One of the experimental setups serves to quantify macroscopic features of the system, spatiotemporal distributions of velocity and shear rate. We seeded spherical particles, whose mean diameter of 70 μm and density of 1.02 g/cm3, into the test fluids as tracer particles. Their motions were then visualized at the half-depth of the cylindrical domain by a 500-mW continuous wave blue laser sheet, and recorded by a high-speed camera (FASTCAM MINI AX50, Photron) mounted above. Particle velocities were then quantified with the in-house particle tracking code utilized earlier58. Since the velocity vectors were obtained at the randomly distributed particle positions, we utilized the moving least-squares method to map uθ and \(\dot{\gamma }\) every 0.5 mm in the radial direction. Further detail is described in Supplementary Information, Fig. S1.
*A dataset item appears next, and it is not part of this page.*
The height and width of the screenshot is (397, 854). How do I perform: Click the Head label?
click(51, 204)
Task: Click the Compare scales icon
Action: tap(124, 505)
Birefringence measurements

Another optical setup is to characterize the microscopic features of the system, spatiotemporal distributions of birefringence, and orientation angle. We placed a white LED backlight source beneath the tank, and the tank was sandwiched by two orthogonally aligned linear polarization filters. The light intensity of a transmitted light ray is denoted as

$$I(\chi,\Delta n;\lambda )={I}_{0}(\lambda ){\sin }^{2}(2\tilde{\chi }){\sin }^{2}\left(2\pi \frac{\Delta nL}{\lambda }\right)$$

for a given light wavelength λ3,13. Here, \(\tilde{\chi }\) is the orientation angle of the IE relative to the crossed polarization filters. In the axisymmetric flows and the present configuration of the cylindrical coordinate, the dark fringe pattern appears every π/2 along θ with the minimum brightness signal. On the extinction angle \({\theta }_{\min }\), the IE coincides with one of the linear polarizers. The orientation angle χ, relative to the r axis, is essentially the same as the extinction angle (isoclinics) \({\theta }_{\min }\) at each r and is readily obtained by identifying the minimum brightness along θ. Also, the brightest angles, \({\theta }_{\max }\) are found at \({\theta }_{\max }={\theta }_{\min }\pm \pi /4\). The light signals at \({\theta }_{\max }\) are \(\tilde{\chi }\)-independent, i.e.,

$$I(\Delta n;\lambda )={I}_{0}(\lambda ){\sin }^{2}\left(2\pi \frac{\Delta nL}{\lambda }\right).$$

A further detail is described in Supplementary Information and illustrated in Fig. 2. We recorded the color images using the camera, same as the velocity measurements (see Fig. 2c and Supplementary Movies 24). The relationship between the digitized spectral information recorded as brightness values of red, green, and blue, and Δn can be theoretically computed as the Michel–Lévy interference color chart21,86 (Supplementary Information, Fig. 3). Since the relationship is nonlinear and multivariate, we utilized a deep neural network to solve the nonlinear multiple regression problem. The detailed description is provided in Supplementary Information, Figs. S3 and S4.